In March and July 2017, the OAS Secretary General published two more reports assessing the status of Venezuela's democracy. In the latter, he pointed out the Maduro regime was an authoritarian regime that violated "human, political, social, economic and cultural rights". But, the international community continued to maintain its silence and indifference to the reality denounced by Almagro about Venezuela.
However, a large proportion of Venezuelans has continued to protest to recover their rights and democracy. Others, confronted with a repressive State apparatus, have fled frightened, giving rise to the most significant exodus in the history of the Americas. They try to leave behind the hunger, misery, and the lack of opportunities. Regardless of this migration, in 2019 there has been an increase of 97% in social conflict as compared to the same period in 2018, and a 112% increase since 2017, according to the Venezuelan Observatory of Social Conflict. Also, the exodus is estimated to reach 5.4 million people, according to the OAS report on Venezuelan migrants and refugees.
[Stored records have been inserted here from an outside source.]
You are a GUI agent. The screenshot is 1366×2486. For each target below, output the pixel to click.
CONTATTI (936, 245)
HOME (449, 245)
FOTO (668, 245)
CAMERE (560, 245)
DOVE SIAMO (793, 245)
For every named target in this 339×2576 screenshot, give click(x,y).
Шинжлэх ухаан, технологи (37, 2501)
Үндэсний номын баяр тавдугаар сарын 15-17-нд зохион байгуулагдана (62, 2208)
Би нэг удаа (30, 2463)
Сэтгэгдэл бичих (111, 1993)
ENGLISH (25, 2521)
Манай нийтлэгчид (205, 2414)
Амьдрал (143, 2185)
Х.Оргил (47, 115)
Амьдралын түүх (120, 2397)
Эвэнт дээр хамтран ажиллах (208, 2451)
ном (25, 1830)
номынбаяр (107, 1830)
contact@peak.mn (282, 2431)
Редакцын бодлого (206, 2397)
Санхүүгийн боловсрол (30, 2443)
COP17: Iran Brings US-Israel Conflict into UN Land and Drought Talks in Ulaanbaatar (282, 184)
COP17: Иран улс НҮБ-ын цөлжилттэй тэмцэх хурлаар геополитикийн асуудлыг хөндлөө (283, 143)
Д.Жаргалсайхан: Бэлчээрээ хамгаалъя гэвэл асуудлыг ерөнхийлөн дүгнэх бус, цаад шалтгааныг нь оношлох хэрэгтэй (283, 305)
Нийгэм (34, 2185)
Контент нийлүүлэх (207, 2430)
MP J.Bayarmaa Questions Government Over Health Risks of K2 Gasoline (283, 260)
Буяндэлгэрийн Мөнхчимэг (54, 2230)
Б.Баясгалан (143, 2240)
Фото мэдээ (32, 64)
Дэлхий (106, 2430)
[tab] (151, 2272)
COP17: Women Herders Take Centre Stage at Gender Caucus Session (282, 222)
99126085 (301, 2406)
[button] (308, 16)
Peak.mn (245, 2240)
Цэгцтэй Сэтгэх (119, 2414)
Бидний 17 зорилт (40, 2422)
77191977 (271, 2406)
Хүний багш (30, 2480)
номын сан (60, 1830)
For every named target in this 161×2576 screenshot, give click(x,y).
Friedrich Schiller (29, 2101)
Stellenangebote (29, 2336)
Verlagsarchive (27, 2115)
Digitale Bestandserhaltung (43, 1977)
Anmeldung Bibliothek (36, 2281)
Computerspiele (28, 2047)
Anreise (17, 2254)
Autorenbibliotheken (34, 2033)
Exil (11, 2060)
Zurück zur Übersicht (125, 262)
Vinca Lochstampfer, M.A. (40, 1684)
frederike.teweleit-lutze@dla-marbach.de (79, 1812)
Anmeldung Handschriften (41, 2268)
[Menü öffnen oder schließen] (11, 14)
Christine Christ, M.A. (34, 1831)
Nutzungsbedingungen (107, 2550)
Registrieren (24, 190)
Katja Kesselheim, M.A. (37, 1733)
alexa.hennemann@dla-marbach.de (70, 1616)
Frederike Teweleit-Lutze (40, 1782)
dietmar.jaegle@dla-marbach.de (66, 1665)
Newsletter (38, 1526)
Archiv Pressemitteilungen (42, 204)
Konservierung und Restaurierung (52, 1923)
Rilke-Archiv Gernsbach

At the end of 2018, the Venezuelan democratic forces stated, for the first time, that the Maduro's dictatorial regime was changing into a mafia state that took control of much of the territory and most of the public sector institutions. Therefore, the situation in Venezuela should not be evaluated anymore as a political crisis only. The link between the Maduro regime with international gangs that deal with drugs, gold, coltan, diamonds, and human trafficking has internationalized the conflict.
This year, 54 democratic countries do not recognize Nicolás Maduro as the legitimate president of Venezuela. They consider him an usurper. The governments of the United States, Canada, 14 Latin American countries and the European Union did not recognize the 2018 presidential election. Besides, on September 9, the UN High Commissioner for Human Rights, Michelle Bachelet, ratified that the Nicolás Maduro regime carries out extrajudicial executions and torture his adversaries for the period from January 2018 to May 2019. So, Bachelet's report confirmed the dictatorial nature of the Maduro regime.
Therefore, it took five years (2014-2019) after Venezuelan democratic forces for the international community to recognize that there was a dictatorship in the country. Also, the diplomatic actions proposed to restore democracy in Venezuela have not been accepted, which include the establishment of an electoral roadmap to resolve the political crisis through the Oslo mechanism. The same thing happens with the measures proposed by the UN "to halt and remedy the grave violations of economic, social, civil, political, and cultural rights" in Venezuela. Maduro's dictatorship showed its real nature during these years, i.e., that it has become a mafia state. Hence, the mechanism to resolve the situation in Venezuela necessarily involves the use of international forces to fight the drug trafficking and the rest of illicit businesses, and to a lesser extent the employment of diplomatic means.
If we were to estimate a similar learning curve for the international community as that of 2018 today, these countries would probably realize Venezuela is under a mafia state in 2022 or 2023. This is just too late. By then, the rule of law and freedom in Venezuela will already be too difficult to recover, and anarchy will reign. Therefore, the time to restore democracy in Venezuela is now. Otherwise, the exodus will further accelerate, and the majority of Venezuelans that stay in the country will be condemned to live in misery. The international community must immediately act in fighting Maduro's narco-state. There is no time to waste on Venezuela.